Help Make Observations 'Research Grade' on iNaturalist Vermont

We all love sharing the amazing biodiversity we are finding across the Green Mountain State and beyond. Together, we've topped 3,000 species with nearly 40,000 observations in just over a year. But there is more we can do. Help us make this dataset even better by adding your identification to other observer's records. Its super easy and fun.

Click on 'Observations' on the right side bar of iNaturalist Vermont. Select 'search' on the right top. Then, under quality grade select 'casual'. If you hit search, there are over 12,000 observations without a second identification to help make them research grade. To narrow it down, try adding a taxon name, perhaps a favorite group you are good at identifying. I typed in frog and got 'frogs and toads'. I selected that option, hit search and got 79 observations to work on.
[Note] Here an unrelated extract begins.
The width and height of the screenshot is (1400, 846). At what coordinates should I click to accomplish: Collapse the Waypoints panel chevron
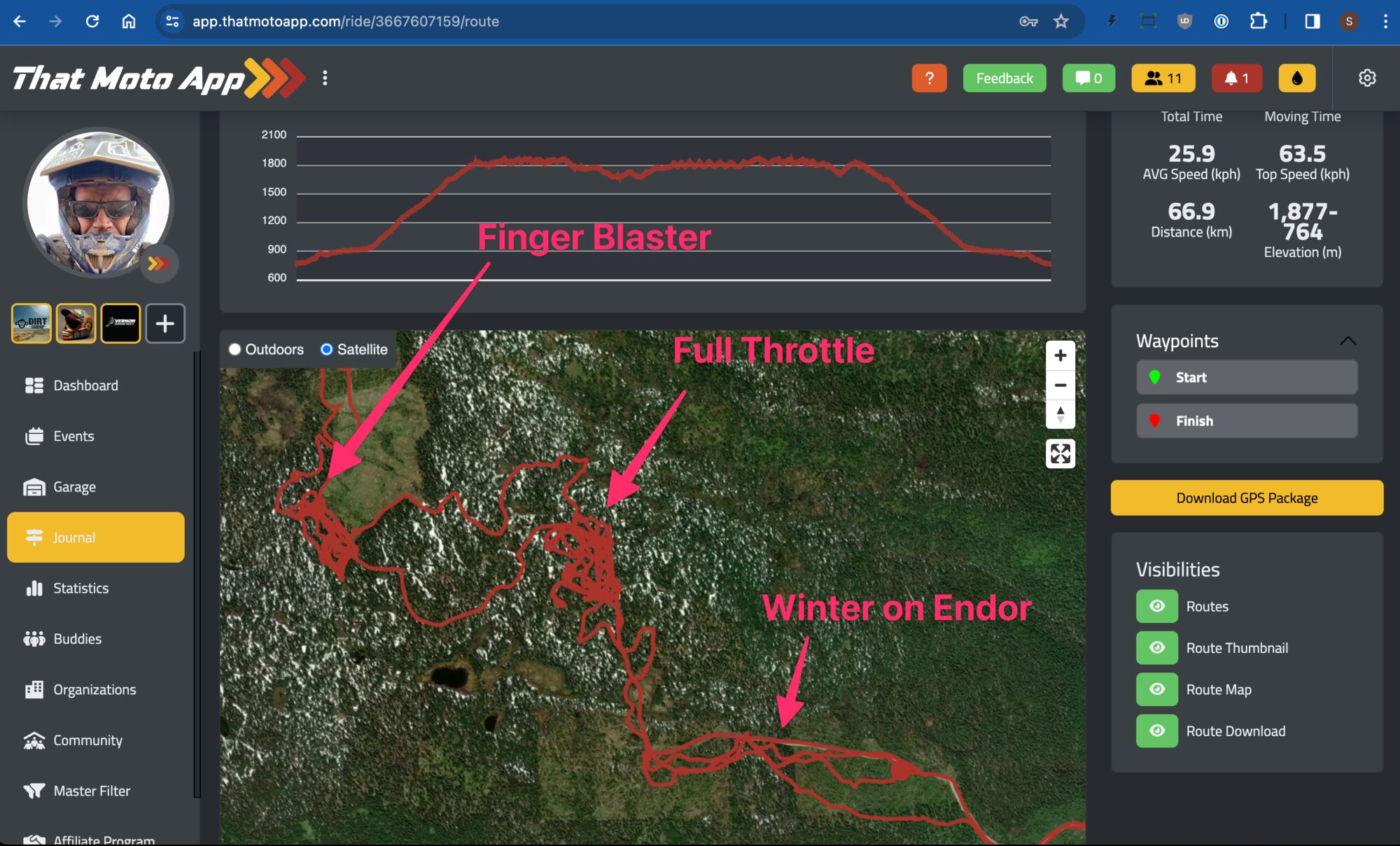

Try it out and help us make this database stronger and help other users learn.

Publicado por kpmcfarland kpmcfarland, 19 de agosto de 2014

Comentarios

I went through all the reptiles and amphibians, so there should be fewer 'casual' observations now than there were last week! But I'm curious, is there still a value in having observations that can never be research grade, due to missing dates, locations, or lack of images/sounds? Or should users avoid submitting observations without the key ingredients for making them 'research-grade'?

Publicado por larry522 hace casi 8 años (Marca)

I think that all depends Larry. I think they do have value. For easy to ID species, it still helps with phenology and other things. And for really rare species, it could get us out looking harder in the location to document them. So, I guess, yes, they still have value for sure.

Publicado por kpmcfarland hace casi 8 años (Marca)

I'd say observations without an image can still be very valuable especially if taken by someone who has also put in a lot of observations that DID have image and we have a feel that this person knows the taxa involved. Image without date may depend on the sort of organism... for plants it is definitely valuable unless they are so old that they may not be meaningful (and even those could be good in a historic context). Observations without good location data I'm not so big on. Unless it's a really rare obscure species or something, I don't see much value in those. In fact anything with an accuracy of over a few KM also seems fairly useless (to me), at least for plants. Maybe it matters less for animals that roam. I also kind of wish uncertainty buffer were required for research grade because some people plop observations on the map without much confidence in where it is, but without the buffer it looks exact. I haven't noticed much of that in Vermont but with some users of iNaturalist it is definitely the case.